Well, after being about 10 days P free and reading a ton of posts that have helped me imensly, I have deciced to start my own Journal. I have been an active P user for most of my life starting at about 10 or 12?
I was abused by a older neighbor when I was very young and have had a worped veiw of sex ever since. My dad took home a p movie when I was about 13, that furthur worpend my mind. My brother and sister did some in appropriate things when I was young which when putting all this togehter, I had some pretty insense and twisted expeiriences.
Ever sicne that time P was my escape, from physical, mental and emotional abuse of some kind which was always present in my househould. I was was scared as a child and never really felt comfortable or safe.

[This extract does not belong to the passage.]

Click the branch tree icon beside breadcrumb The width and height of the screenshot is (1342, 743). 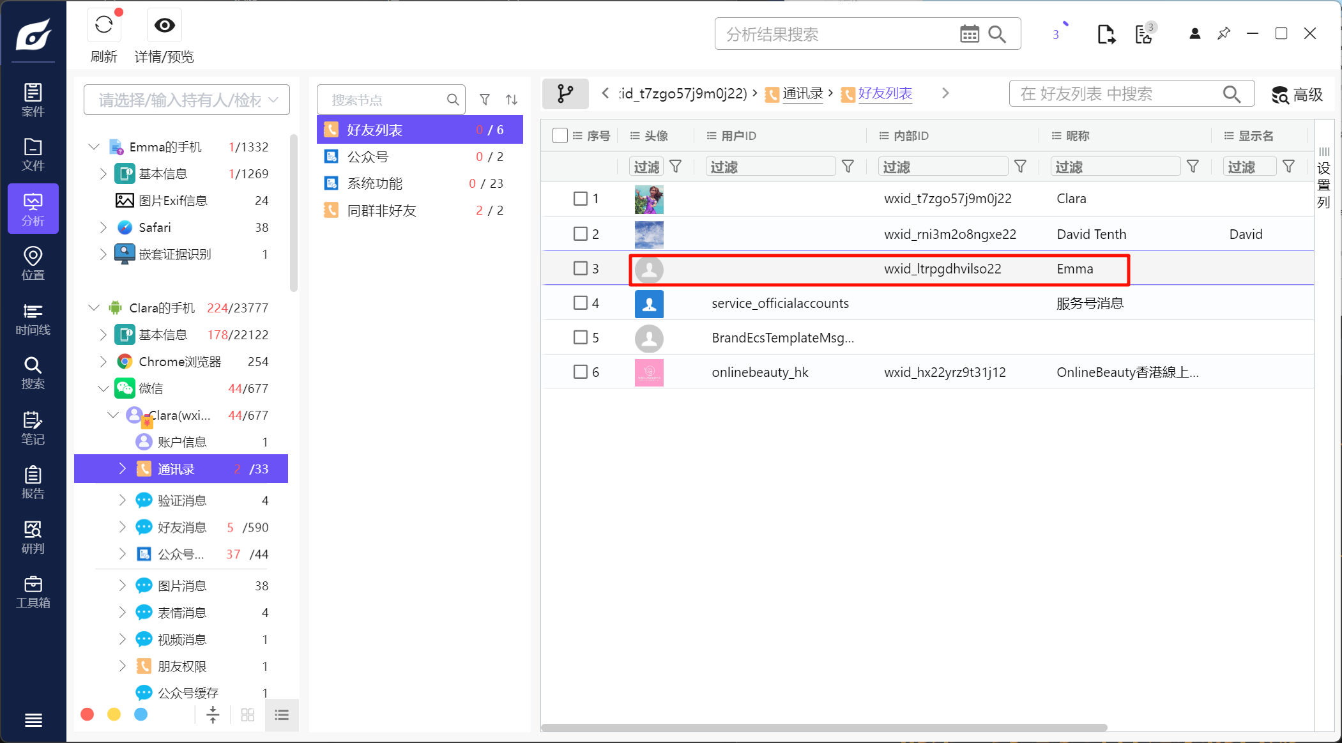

I watched my father punch my mom dead square in the face and knock her out, in addition to watching my dad kick my brother while he lay on the ground. I also witnessed my sister holding my other sister while my mother punched her in the face bloddying her nose.

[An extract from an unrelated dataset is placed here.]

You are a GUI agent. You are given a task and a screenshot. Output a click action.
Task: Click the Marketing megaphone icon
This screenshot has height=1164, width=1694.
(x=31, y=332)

Pretty nice envirnment huh?
Well as I said P was my safe place, where I couldn't be "hurt" and I could escape. Little did I know how much I was actually hurting my self then and eventually everyone I loved as I got married.
I have always struggled with dailiy images in my mind which surface at random moments throught the day. Very vivid and demeaning.

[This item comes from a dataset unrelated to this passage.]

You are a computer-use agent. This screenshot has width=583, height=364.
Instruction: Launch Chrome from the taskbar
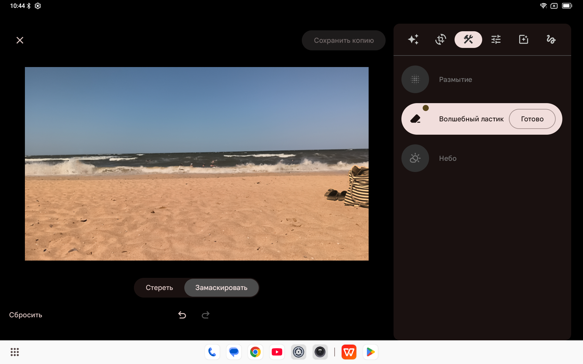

Going to the gym is a struggle of will not to look at woman, same as going to a water park, beach, mall or anywhere else in public. The images are everywhere and only if I have horse blinders am I able to look away. This is a real struggle for me.
However, Ive been 10 days free and can't go back. My wife and son mean far too much for me to hurt them. I want to break out of this vicious cycle.
I am very successful in every other area of my life; work, marriage, friends, hobbies. Im a pretty normal guy except for this deep dark twisted secret.
I am encouraged by all the success I see here and am asking for as much support as you are willing to give.
My family deserves all the intergrity, honsty and love I can give; not just part of me.
This has to and will be thrown away.